14 Mayıs 2009 Perşembe

Mazinin Çocukları

İnsanı idare eden fiil ya akıldır ya hislerdir. Ya gördükleri ile hareket eder yada fikri ile . Ya hakkı ister ya kuvveti. Bazen hikmetini anlamak ister bazen hükmetmek ister.
İşte, Risale-i Nur, insanların düştüğü bu ince hatayı düzeltip, insanların fikri ile aklı ile ve hikmet ile ve kalbi ile hareket etmesini sağlar. Aslında sadık talebe deyişi bu nüktenin anlaşılmasında daha iyi ortaya çıkar:
Mazinin çocuklarında tarafgirlik rağbet görürdü. Bunun sonucu hüküm sürmüş olan duygu;kin ve düşmanlık ve üstün olma arzusu idi. Kuvvet ve heva hüküm sürerdi. Hatta başka meslek ve meşrebe ve tarikata husumet,düşmanlık kendi mesleğine taraf olmaktan önde idi. Hata başka bir şahsa düşmanlık ,kendi meslekdaşına,meşrebdaşına sevgi ile bir -belki önde- olurdu. Hem de hakikati keşfe çalışanlara mani olan,taraf tutma ve taassub ve enaniyet idi.
Mazinin çocuklar kendinden gayrısına muhallif olduklarından,taraftarlık hissi ile karşı gelinerek ihtilal çıkarıldığından,hakikat ise kaçıp gizlenirdi.
Peki bu zamanda ne değişti? Her bir zamanın bir hükmü var,bu zamanın çocukları delil istiyor.İddia edilen şeyi tanıtmak veya sadece göstermek ile aldanmıyor. Hem inkar edilen, red edilen ve hatta kabul edilmeyen meselelerde “olmamış, yanlış, beğenmedim” kibirini red ediyor. Ama yukarıda bahsedilen kin ve düşmanlık artarak devam ediyor. Artık öyle hale geldi ki, insanlar kendi heves ve hevaları için sadece kendi delilleri ve fikirleri kabul edilmesi için husumeti ve düşmanlığı netice verecek fiile giriyor. Aklı gelişmişken hislerine mağlup oluyor. Gördükleri ile amel edip hikmeti öğrenmişken geri atıyor. İşte bu sadakatsizliğin başlangıcıdır.
Mesela, bir ayetten veya bir Risaleden, bir yazıdan akıl ile zannettiği aslında tamamen tarafgirlik hissiyatı ağır basan bazı istihraçlar ,teviller yapıyor; mutlak doğru görerek başka fikirlerin eleştirisine açıyor veya başka fikri çürütmek peşinde koşuyor. Yok aslında başka fikirlerin kendine ait o fikir şartsız kabul etmesi için gösteriyor. Kabul görmeyince hükmetmek istiyor, güç yetiremeyince küsüp gidiyor Gücü varsa zulme hak adını veriyor. Sadakatsizliğini ilan ediyor. Çünkü, samimi hizmet enaniyetten sıyrılmış ve hakikati arıyan zatların şennidir. Yoksa mazinin çocuklarının şeyhini mutlak doğru kabul etmesine bedel kendi hissiyatını fikir zannederek akıldan uzak tarafgirlik, şöhretperestlik ile veyahut kendini kabul ettirmek gibi kendine şeyh yaptığı enaniyetinin delili olan vartalara düşmek hizmetten uzaklaşmak ve ihlası kaybetmek ve ihaneti netice verecek yanlışa götürecektir.

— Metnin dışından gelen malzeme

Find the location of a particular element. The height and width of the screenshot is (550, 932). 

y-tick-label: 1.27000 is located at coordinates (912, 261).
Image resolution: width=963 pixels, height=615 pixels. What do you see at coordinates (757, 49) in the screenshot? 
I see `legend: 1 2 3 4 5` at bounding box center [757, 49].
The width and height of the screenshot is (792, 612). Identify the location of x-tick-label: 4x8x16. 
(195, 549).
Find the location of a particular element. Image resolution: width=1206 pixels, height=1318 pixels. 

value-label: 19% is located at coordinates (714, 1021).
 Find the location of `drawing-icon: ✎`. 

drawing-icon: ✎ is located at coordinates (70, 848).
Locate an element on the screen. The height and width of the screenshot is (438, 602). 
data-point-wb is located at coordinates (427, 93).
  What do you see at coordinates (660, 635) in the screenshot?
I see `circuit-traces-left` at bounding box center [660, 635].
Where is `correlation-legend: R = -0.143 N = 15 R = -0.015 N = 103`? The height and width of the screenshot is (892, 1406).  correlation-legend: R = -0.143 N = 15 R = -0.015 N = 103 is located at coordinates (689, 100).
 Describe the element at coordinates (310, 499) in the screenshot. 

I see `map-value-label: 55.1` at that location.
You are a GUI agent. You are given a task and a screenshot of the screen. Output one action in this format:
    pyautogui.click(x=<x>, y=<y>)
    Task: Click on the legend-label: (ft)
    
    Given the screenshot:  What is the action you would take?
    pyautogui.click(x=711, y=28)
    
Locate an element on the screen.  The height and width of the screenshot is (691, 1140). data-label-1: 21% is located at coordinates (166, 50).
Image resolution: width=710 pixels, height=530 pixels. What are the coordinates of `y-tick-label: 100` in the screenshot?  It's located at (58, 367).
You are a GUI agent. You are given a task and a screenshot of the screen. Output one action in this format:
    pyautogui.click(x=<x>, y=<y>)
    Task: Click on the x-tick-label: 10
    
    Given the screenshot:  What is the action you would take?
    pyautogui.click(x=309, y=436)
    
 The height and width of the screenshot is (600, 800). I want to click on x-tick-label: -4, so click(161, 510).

Evet Risale-i Nur talebeleri halim ve selimdir. Şefkatlidir. Akleder , gördüklerinden çıkardığı manaya güvenmeyip hikmetini bekler. Kendi tarafgir hissiyatlarından doğan fikrinin savaşını vermez, hakikat peşinde koşar. Herkezin aynı yeteneğe ve ilgiye sahip olmasını beklemez. Sözü dinlenmediği zaman , o sözü dinletecek Allah’tır, diyerek o kişiye de küsmez. O kişiyi ihanetle suçlayıp, zannlar ile hareket etmez.Hizmete zarar verecek gereksiz tavırlara da girmez. Hakikat kimden gelirse gelsin öper başına koyar. Memnun olur. Kıskançlık ve imrenme onda galip değildir. Takdir ve tebrik ile teşvik eder. Bir hakaret veya eleştiride hemen yıkılmaz. Zira , hizmetteki samimiyetsizliğin delilidir.